PROBLEM REQUIREMENTS - Please state the number of lines in the records below that contain the string "slide", and nothing further.

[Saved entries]
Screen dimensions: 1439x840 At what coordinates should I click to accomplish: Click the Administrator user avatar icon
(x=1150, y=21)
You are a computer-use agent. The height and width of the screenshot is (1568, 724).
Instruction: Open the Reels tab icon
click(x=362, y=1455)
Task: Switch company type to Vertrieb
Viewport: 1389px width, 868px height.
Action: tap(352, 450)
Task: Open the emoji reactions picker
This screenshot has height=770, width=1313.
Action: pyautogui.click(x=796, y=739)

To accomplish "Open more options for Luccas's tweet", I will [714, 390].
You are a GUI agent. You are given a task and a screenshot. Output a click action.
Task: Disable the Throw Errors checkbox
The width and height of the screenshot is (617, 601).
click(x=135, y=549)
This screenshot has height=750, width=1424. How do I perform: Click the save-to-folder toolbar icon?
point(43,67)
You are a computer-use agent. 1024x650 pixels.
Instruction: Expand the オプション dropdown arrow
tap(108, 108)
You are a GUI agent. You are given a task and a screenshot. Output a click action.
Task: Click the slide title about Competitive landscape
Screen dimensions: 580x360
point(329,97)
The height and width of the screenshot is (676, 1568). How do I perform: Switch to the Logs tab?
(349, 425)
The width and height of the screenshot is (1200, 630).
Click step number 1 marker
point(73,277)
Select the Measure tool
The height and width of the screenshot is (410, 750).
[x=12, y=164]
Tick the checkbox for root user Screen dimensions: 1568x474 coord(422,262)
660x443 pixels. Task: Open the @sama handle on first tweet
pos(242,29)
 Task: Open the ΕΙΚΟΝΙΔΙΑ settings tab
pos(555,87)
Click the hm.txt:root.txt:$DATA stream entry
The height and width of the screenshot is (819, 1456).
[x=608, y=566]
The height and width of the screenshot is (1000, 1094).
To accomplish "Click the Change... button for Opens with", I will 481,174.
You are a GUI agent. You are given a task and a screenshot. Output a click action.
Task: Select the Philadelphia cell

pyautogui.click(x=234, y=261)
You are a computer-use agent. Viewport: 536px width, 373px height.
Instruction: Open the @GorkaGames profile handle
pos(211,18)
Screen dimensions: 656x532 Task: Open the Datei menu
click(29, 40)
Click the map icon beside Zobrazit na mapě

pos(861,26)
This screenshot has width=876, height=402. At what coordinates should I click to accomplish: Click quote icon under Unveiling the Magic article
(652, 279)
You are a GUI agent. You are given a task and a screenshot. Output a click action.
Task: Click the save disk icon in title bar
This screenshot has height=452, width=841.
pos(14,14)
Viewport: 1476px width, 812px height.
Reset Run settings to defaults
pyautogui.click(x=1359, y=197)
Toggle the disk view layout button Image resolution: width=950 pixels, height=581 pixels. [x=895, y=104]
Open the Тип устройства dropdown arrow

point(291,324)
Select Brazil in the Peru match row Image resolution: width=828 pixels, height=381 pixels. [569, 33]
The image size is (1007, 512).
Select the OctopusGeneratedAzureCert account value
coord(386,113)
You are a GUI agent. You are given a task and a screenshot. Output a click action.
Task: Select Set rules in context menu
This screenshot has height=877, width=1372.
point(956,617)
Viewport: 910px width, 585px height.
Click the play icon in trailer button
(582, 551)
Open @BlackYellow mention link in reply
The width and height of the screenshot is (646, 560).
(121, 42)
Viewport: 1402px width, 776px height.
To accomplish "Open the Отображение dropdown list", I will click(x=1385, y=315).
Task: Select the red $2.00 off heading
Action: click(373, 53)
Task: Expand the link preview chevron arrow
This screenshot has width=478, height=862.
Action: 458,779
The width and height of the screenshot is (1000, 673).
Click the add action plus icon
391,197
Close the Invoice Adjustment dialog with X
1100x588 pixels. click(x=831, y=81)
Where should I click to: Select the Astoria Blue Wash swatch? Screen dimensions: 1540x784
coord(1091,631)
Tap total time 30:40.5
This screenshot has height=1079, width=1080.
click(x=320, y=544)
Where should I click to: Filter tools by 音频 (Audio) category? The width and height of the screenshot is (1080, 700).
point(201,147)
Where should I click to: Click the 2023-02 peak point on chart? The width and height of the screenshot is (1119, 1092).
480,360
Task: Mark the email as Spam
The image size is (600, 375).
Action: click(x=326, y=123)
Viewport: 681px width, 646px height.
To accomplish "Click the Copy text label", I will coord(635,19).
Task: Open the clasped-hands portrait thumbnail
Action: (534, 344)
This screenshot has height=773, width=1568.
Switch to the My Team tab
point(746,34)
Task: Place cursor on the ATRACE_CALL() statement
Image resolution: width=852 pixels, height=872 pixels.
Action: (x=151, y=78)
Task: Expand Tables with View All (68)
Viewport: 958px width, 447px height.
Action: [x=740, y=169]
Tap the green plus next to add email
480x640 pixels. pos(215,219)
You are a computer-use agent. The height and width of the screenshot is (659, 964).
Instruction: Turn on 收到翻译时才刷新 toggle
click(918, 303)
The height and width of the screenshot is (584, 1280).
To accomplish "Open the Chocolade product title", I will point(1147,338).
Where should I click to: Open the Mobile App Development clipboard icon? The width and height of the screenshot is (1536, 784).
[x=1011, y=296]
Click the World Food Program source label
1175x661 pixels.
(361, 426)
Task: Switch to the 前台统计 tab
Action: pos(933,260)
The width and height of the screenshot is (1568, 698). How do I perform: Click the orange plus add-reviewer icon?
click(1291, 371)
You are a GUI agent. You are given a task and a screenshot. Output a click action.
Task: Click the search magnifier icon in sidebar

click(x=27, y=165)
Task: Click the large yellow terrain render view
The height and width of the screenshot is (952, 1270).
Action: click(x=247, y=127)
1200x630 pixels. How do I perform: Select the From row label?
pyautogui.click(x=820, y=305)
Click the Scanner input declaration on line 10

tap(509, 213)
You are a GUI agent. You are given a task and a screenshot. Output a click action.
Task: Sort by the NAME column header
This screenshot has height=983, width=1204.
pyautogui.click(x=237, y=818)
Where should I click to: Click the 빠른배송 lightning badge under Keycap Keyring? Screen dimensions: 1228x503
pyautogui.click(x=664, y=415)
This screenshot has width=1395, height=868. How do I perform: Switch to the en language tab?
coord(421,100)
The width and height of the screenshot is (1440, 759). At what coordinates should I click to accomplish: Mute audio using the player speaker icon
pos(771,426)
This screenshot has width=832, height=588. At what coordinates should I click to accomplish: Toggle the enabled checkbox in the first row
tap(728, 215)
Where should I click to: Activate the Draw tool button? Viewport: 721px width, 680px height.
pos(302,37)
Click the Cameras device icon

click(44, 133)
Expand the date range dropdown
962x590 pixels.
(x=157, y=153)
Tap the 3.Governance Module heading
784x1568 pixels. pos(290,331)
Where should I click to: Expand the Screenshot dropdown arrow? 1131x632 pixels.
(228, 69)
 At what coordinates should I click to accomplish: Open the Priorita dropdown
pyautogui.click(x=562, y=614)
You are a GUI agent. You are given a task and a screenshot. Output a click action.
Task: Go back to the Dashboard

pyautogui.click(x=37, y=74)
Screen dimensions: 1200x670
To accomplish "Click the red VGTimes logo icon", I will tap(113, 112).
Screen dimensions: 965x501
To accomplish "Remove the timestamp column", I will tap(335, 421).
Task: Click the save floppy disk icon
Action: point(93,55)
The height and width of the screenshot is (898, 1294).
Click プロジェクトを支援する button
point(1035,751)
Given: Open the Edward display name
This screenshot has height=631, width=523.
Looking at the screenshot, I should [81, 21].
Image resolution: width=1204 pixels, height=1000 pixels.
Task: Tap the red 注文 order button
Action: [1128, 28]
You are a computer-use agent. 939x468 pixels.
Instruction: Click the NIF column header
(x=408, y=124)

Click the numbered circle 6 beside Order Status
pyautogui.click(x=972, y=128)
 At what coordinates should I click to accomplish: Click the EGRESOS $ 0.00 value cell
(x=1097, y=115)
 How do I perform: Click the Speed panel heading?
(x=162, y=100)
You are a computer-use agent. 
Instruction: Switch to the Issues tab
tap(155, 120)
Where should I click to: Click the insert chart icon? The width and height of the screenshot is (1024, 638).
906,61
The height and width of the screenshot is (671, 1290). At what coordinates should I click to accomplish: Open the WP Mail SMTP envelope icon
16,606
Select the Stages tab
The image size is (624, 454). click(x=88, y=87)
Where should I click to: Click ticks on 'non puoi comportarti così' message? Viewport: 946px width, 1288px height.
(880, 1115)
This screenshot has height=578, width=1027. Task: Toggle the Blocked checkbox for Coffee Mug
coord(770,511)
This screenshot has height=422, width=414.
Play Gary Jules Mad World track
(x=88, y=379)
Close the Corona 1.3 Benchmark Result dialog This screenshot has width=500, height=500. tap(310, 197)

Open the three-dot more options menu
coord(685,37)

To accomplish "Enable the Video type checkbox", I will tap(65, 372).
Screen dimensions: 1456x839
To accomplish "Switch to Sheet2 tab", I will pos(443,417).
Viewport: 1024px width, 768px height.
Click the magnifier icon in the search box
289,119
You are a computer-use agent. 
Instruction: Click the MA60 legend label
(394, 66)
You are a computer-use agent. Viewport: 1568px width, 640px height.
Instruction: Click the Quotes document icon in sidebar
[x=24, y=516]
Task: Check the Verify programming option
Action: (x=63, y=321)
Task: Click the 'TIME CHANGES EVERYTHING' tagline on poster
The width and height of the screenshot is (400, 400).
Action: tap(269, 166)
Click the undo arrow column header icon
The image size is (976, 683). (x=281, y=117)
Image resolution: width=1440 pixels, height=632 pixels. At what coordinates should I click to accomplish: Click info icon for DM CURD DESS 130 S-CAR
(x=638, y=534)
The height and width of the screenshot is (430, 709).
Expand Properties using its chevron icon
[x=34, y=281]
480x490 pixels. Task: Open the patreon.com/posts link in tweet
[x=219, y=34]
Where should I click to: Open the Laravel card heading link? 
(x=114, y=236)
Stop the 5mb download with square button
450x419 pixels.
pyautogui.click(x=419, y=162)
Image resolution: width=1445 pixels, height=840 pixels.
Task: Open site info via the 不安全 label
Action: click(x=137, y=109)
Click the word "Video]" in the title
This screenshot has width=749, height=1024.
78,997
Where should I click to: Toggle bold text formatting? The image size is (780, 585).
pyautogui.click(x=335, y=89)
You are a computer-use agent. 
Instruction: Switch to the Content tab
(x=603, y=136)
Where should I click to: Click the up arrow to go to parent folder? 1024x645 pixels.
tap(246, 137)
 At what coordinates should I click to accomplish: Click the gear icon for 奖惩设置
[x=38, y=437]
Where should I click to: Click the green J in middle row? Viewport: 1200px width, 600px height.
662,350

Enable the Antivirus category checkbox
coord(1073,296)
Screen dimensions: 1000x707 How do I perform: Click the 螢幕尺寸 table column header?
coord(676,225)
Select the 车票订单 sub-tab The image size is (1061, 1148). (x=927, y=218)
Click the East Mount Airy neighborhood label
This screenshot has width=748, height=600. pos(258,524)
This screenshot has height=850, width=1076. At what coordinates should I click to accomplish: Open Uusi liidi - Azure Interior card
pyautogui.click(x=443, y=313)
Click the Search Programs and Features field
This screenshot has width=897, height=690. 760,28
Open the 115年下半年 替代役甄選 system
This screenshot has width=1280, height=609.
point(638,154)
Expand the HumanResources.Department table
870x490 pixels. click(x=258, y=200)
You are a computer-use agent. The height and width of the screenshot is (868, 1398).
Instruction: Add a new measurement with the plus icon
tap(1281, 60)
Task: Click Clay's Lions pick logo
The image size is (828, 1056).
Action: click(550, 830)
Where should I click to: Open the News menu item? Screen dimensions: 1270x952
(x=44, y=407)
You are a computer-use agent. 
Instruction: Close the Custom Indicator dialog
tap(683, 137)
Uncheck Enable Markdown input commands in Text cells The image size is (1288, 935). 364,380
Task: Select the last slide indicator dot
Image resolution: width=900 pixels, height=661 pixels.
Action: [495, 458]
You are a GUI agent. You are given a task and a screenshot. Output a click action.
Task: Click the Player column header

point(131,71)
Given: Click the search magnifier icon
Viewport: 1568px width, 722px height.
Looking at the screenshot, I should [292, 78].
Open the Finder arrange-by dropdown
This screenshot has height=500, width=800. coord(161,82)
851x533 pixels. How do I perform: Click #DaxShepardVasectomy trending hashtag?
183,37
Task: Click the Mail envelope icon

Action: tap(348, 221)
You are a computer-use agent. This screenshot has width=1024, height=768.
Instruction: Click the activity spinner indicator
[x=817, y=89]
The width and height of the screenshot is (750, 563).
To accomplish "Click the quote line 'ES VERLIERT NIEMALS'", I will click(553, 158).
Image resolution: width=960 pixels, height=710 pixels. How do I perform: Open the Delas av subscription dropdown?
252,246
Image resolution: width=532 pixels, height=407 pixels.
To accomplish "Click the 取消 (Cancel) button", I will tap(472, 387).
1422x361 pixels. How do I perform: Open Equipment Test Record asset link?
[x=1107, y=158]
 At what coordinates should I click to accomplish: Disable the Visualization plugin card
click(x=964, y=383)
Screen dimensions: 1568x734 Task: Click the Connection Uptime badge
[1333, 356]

SOLUTION TO THIS PROBLEM - 2